- _PROBLEM TO SOLVE_
Copy the rows starting at the line that contains "You are a computer-use agent. The height" and ending at the line that contains "Looking at the screenshot, I should point(1535,107).", keeping every character as it stands.

- _ENTRIES SHOWN_
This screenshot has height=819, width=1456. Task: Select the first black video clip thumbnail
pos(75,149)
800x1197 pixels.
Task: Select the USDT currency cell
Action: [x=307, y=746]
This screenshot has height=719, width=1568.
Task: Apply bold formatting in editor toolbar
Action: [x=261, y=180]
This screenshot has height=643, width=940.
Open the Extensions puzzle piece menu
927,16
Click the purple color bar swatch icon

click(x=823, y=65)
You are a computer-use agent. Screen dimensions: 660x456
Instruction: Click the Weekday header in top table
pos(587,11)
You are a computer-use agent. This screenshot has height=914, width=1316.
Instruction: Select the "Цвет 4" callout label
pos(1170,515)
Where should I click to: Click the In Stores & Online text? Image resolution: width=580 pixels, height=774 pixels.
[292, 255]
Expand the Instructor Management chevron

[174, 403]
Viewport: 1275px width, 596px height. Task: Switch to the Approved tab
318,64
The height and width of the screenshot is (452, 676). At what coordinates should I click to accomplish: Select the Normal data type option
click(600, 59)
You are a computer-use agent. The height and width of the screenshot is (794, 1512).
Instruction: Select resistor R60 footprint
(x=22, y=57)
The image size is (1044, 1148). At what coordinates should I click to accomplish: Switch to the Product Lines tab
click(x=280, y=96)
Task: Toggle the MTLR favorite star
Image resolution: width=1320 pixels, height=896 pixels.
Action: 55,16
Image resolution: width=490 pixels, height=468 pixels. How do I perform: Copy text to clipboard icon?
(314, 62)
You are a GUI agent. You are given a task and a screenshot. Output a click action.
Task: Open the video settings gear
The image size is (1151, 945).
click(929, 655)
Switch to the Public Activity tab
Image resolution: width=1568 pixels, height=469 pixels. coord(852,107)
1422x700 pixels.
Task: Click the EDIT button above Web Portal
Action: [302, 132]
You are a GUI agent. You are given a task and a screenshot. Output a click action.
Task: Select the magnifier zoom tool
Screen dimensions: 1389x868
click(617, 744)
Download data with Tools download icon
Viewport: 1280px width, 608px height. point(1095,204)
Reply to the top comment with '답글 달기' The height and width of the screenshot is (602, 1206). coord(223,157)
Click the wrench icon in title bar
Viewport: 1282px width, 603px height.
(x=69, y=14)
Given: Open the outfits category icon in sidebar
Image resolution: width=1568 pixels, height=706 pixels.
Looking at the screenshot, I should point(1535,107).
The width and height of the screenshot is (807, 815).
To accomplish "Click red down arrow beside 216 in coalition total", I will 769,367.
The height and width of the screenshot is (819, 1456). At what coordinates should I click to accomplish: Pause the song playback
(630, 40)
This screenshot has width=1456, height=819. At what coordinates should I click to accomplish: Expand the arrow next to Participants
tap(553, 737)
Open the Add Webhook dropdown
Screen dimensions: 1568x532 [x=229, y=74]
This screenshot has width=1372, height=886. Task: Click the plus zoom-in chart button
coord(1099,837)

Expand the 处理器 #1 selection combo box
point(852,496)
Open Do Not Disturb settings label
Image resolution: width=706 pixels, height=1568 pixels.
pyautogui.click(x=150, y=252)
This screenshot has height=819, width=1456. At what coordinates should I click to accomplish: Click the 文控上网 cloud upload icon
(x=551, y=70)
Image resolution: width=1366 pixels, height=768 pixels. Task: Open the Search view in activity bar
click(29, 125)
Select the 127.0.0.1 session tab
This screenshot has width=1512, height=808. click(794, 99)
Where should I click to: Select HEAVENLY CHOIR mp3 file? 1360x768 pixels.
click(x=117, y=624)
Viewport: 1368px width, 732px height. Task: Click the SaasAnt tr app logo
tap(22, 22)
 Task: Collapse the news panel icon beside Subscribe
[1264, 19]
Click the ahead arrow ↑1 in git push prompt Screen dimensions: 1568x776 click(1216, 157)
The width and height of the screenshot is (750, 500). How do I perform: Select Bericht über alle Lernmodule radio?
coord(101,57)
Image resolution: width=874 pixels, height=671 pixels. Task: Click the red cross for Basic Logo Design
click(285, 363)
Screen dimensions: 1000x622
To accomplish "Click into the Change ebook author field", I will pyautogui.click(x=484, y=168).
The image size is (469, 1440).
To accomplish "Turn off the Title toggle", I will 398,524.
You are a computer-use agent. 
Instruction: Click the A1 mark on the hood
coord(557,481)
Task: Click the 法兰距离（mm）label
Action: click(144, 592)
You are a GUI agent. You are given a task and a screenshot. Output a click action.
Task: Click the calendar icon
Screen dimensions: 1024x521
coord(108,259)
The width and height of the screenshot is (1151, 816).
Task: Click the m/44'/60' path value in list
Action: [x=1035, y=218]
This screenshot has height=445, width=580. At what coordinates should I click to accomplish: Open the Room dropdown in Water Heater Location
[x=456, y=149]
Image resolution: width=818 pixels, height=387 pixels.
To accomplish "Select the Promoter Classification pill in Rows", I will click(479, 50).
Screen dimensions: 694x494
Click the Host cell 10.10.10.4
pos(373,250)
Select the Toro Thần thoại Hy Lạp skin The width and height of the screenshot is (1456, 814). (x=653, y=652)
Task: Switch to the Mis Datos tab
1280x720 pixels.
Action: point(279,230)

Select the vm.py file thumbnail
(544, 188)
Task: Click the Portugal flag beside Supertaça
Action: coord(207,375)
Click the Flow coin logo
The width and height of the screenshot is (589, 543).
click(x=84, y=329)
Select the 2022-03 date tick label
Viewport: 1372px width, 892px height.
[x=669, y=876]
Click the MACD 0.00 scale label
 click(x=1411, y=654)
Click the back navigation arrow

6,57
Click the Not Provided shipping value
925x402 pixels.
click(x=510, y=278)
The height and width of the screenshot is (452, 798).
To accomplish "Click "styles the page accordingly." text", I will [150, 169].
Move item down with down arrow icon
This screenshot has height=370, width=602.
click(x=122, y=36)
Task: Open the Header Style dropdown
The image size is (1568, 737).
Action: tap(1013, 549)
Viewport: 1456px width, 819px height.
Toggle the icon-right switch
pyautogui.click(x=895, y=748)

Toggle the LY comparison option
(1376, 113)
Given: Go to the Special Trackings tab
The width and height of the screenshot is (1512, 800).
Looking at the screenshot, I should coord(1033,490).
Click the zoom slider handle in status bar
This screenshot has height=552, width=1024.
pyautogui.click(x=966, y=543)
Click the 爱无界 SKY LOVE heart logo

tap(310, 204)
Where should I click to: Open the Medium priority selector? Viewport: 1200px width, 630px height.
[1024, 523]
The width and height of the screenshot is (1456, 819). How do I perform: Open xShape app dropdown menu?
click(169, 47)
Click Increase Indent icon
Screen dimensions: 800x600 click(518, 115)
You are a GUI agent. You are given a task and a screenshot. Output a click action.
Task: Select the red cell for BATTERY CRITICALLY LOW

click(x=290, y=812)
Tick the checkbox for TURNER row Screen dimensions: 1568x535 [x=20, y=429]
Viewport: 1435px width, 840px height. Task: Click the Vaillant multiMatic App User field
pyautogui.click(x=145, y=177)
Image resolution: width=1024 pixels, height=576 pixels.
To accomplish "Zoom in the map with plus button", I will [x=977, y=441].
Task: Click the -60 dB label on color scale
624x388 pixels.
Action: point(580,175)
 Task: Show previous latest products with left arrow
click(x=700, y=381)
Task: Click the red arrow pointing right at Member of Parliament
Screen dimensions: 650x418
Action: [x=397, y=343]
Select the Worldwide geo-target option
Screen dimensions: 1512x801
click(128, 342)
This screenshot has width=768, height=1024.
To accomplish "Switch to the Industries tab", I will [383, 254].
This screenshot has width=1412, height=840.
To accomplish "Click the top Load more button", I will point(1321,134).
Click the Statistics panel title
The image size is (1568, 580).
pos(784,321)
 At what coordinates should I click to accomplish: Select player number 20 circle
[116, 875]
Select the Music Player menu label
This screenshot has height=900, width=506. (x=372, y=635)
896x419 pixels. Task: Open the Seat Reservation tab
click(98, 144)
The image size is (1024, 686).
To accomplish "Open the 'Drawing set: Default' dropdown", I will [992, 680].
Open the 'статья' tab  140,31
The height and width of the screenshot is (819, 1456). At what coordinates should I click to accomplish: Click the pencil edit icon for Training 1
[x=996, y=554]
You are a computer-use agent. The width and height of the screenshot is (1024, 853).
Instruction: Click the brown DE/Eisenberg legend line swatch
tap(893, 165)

- _SOLUTION FOR THIS EXERCISE_
You are a computer-use agent. The height and width of the screenshot is (794, 1512).
Instruction: Select resistor R60 footprint
(x=22, y=57)
The image size is (1044, 1148). At what coordinates should I click to accomplish: Switch to the Product Lines tab
click(x=280, y=96)
Task: Toggle the MTLR favorite star
Image resolution: width=1320 pixels, height=896 pixels.
Action: 55,16
Image resolution: width=490 pixels, height=468 pixels. How do I perform: Copy text to clipboard icon?
(314, 62)
You are a GUI agent. You are given a task and a screenshot. Output a click action.
Task: Open the video settings gear
The image size is (1151, 945).
click(929, 655)
Switch to the Public Activity tab
Image resolution: width=1568 pixels, height=469 pixels. coord(852,107)
1422x700 pixels.
Task: Click the EDIT button above Web Portal
Action: [302, 132]
You are a GUI agent. You are given a task and a screenshot. Output a click action.
Task: Select the magnifier zoom tool
Screen dimensions: 1389x868
click(617, 744)
Download data with Tools download icon
Viewport: 1280px width, 608px height. point(1095,204)
Reply to the top comment with '답글 달기' The height and width of the screenshot is (602, 1206). coord(223,157)
Click the wrench icon in title bar
Viewport: 1282px width, 603px height.
(x=69, y=14)
Given: Open the outfits category icon in sidebar
Image resolution: width=1568 pixels, height=706 pixels.
Looking at the screenshot, I should point(1535,107).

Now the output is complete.